- [Exercise instructions] All of the entries are to be returned word for word.

- [Supplied entries]
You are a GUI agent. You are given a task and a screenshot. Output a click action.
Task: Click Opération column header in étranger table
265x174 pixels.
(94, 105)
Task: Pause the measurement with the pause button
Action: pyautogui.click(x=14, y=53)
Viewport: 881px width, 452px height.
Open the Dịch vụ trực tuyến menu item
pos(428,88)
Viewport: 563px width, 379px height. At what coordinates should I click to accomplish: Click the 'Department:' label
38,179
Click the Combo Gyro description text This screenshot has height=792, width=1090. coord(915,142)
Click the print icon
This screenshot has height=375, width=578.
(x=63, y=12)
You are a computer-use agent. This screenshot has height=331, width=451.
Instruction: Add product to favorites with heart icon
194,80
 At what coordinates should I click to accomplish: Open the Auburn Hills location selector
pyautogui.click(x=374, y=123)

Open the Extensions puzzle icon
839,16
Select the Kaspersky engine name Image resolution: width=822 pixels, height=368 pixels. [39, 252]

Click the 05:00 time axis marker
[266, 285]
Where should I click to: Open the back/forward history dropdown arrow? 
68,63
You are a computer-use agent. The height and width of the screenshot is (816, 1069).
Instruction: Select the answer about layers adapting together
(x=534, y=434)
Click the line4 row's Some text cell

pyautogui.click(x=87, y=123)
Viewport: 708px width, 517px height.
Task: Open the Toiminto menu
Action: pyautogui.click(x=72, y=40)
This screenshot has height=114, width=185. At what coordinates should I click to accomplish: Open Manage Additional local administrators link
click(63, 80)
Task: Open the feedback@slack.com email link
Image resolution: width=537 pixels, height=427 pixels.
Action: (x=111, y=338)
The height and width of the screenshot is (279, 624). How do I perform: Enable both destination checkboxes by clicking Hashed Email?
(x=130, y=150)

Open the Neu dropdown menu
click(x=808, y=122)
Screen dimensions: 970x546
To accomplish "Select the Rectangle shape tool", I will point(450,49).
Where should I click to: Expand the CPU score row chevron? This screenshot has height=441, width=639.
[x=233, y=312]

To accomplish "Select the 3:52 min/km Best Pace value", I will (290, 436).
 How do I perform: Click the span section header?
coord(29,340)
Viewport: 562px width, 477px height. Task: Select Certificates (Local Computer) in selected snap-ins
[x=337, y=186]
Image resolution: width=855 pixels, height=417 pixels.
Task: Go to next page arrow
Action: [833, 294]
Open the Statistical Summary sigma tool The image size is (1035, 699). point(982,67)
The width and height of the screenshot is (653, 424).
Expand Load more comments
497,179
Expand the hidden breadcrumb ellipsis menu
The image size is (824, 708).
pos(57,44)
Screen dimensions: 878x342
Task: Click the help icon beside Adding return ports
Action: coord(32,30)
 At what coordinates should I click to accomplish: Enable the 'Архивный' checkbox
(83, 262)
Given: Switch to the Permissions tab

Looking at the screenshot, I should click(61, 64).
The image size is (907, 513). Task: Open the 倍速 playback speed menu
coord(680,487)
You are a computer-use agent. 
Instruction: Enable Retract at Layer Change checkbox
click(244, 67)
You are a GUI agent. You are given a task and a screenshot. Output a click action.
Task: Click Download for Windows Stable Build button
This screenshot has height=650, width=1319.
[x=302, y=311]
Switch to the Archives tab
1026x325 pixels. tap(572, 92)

- [Task result]
You are a GUI agent. You are given a task and a screenshot. Output a click action.
Task: Click Opération column header in étranger table
265x174 pixels.
(94, 105)
Task: Pause the measurement with the pause button
Action: pyautogui.click(x=14, y=53)
Viewport: 881px width, 452px height.
Open the Dịch vụ trực tuyến menu item
pos(428,88)
Viewport: 563px width, 379px height. At what coordinates should I click to accomplish: Click the 'Department:' label
38,179
Click the Combo Gyro description text This screenshot has height=792, width=1090. coord(915,142)
Click the print icon
This screenshot has height=375, width=578.
(x=63, y=12)
You are a computer-use agent. This screenshot has height=331, width=451.
Instruction: Add product to favorites with heart icon
194,80
 At what coordinates should I click to accomplish: Open the Auburn Hills location selector
pyautogui.click(x=374, y=123)

Open the Extensions puzzle icon
839,16
Select the Kaspersky engine name Image resolution: width=822 pixels, height=368 pixels. [39, 252]

Click the 05:00 time axis marker
[266, 285]
Where should I click to: Open the back/forward history dropdown arrow? 
68,63
You are a computer-use agent. The height and width of the screenshot is (816, 1069).
Instruction: Select the answer about layers adapting together
(x=534, y=434)
Click the line4 row's Some text cell

pyautogui.click(x=87, y=123)
Viewport: 708px width, 517px height.
Task: Open the Toiminto menu
Action: pyautogui.click(x=72, y=40)
This screenshot has height=114, width=185. At what coordinates should I click to accomplish: Open Manage Additional local administrators link
click(63, 80)
Task: Open the feedback@slack.com email link
Image resolution: width=537 pixels, height=427 pixels.
Action: (x=111, y=338)
The height and width of the screenshot is (279, 624). How do I perform: Enable both destination checkboxes by clicking Hashed Email?
(x=130, y=150)

Open the Neu dropdown menu
click(x=808, y=122)
Screen dimensions: 970x546
To accomplish "Select the Rectangle shape tool", I will point(450,49).
Where should I click to: Expand the CPU score row chevron? This screenshot has height=441, width=639.
[x=233, y=312]

To accomplish "Select the 3:52 min/km Best Pace value", I will (290, 436).
 How do I perform: Click the span section header?
coord(29,340)
Viewport: 562px width, 477px height. Task: Select Certificates (Local Computer) in selected snap-ins
[x=337, y=186]
Image resolution: width=855 pixels, height=417 pixels.
Task: Go to next page arrow
Action: [833, 294]
Open the Statistical Summary sigma tool The image size is (1035, 699). point(982,67)
The width and height of the screenshot is (653, 424).
Expand Load more comments
497,179
Expand the hidden breadcrumb ellipsis menu
The image size is (824, 708).
pos(57,44)
Screen dimensions: 878x342
Task: Click the help icon beside Adding return ports
Action: coord(32,30)
 At what coordinates should I click to accomplish: Enable the 'Архивный' checkbox
(83, 262)
Given: Switch to the Permissions tab

Looking at the screenshot, I should click(61, 64).
The image size is (907, 513). Task: Open the 倍速 playback speed menu
coord(680,487)
You are a computer-use agent. 
Instruction: Enable Retract at Layer Change checkbox
click(244, 67)
You are a GUI agent. You are given a task and a screenshot. Output a click action.
Task: Click Download for Windows Stable Build button
This screenshot has height=650, width=1319.
[x=302, y=311]
Switch to the Archives tab
1026x325 pixels. tap(572, 92)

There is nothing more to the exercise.